God smiles. “No. Just thought you might be curious.”
“I heard tigers were lucky,” I say after a while.
“Not if you meet one alone at night,” says God.
I can’t think of another question. It’s a horrible feeling, sitting here in Heaven, wasting God’s time. I think of the family I left behind and I wonder what will become of them, of the future generations I didn’t live to see. The thought flitters by like an old hat in the breeze; I feel no desire to chase after it.
This is an unfair game, I decide. No question can I possibly ask that will do me any good in Heaven. Maybe it brings people closure, but not me. Death was all the closure I need.
I guess death is just as unfair as life. Nothing really changes.
“I want to ask what comes after this.” I don’t, though.
“It would be a waste,” agrees God. “You’ll be finding out soon enough one way or the other.”
We sit there for a while.

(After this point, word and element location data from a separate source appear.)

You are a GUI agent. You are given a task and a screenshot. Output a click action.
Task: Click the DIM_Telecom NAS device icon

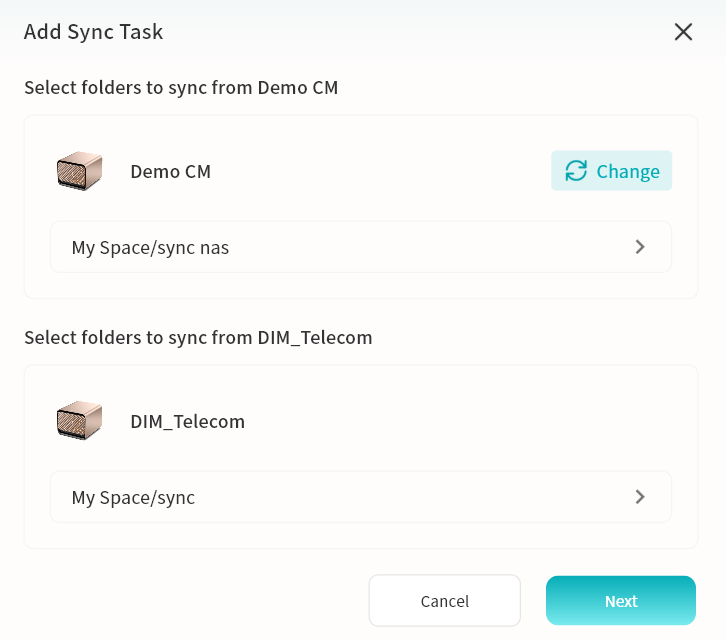pos(79,421)
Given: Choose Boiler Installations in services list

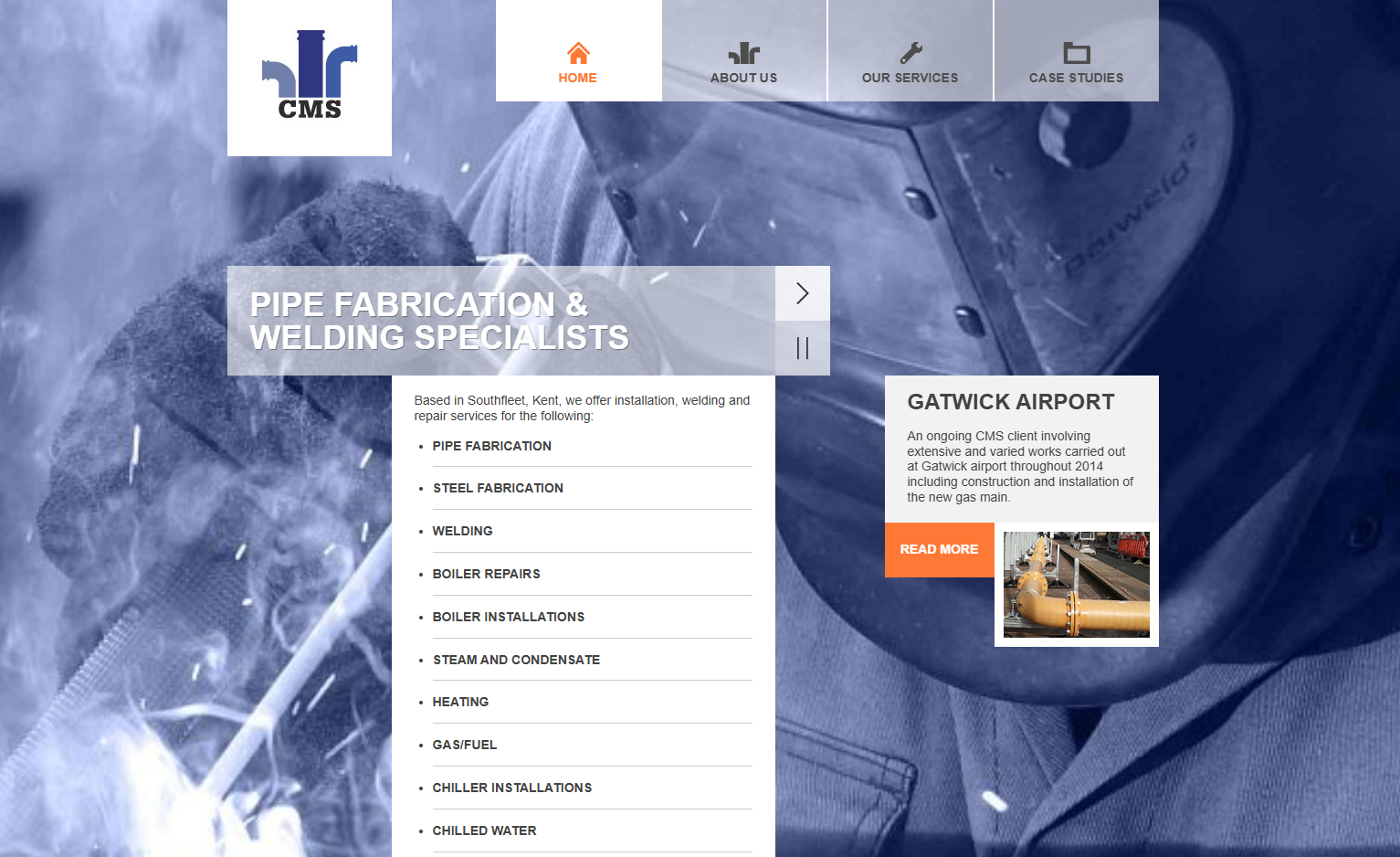Looking at the screenshot, I should pyautogui.click(x=508, y=617).
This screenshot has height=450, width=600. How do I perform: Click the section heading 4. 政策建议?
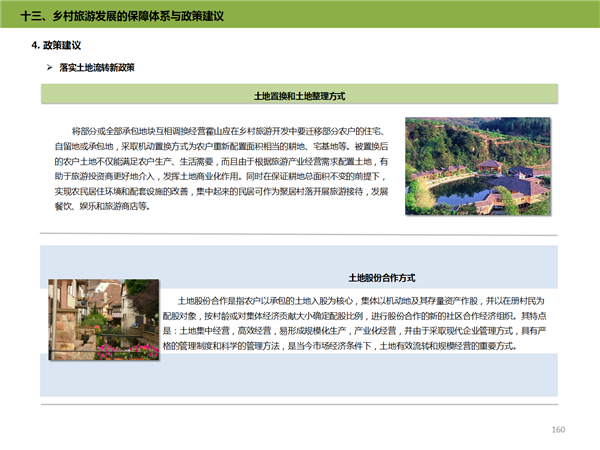click(57, 47)
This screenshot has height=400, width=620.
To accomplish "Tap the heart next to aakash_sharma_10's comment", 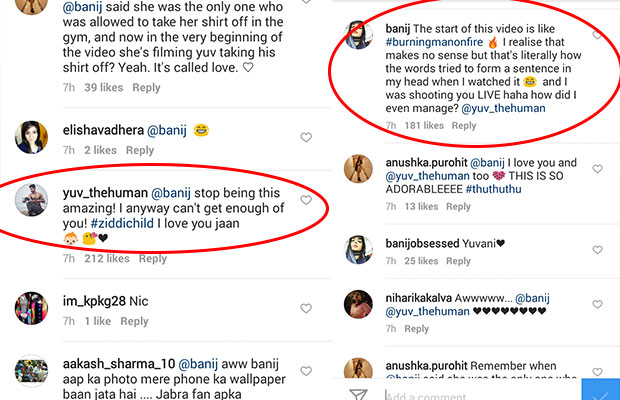I will point(306,368).
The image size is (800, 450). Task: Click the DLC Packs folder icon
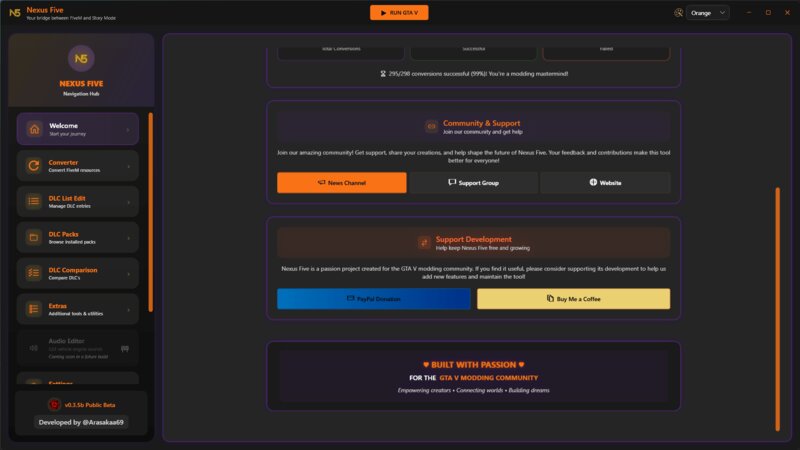(34, 238)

After a bit, I realize that maybe God isn’t so put out, sitting here with me, looking like James Dean. It’s not a bad way to spend the afternoon.
It’s always the afternoon. The sun hasn’t changed; our shadows have not grown any longer.
I decide to ask something along the lines of “What’s it like being God?” because I imagine it’s a curious sensation that I have never and would never know. But, because nothing really changes, that is not what I say.
What I say is this: “Why did the chicken cross the road?”
God smiles again, a James Dean smile. He stubs out his cigarette and stands, holding out a hand for me and helping me up. He’s got this look in his eye, like wondering what this soul’s deal was with chickens.
He keeps his hand around mine, still smiling.
“To get to the other side,” says God, and laughs.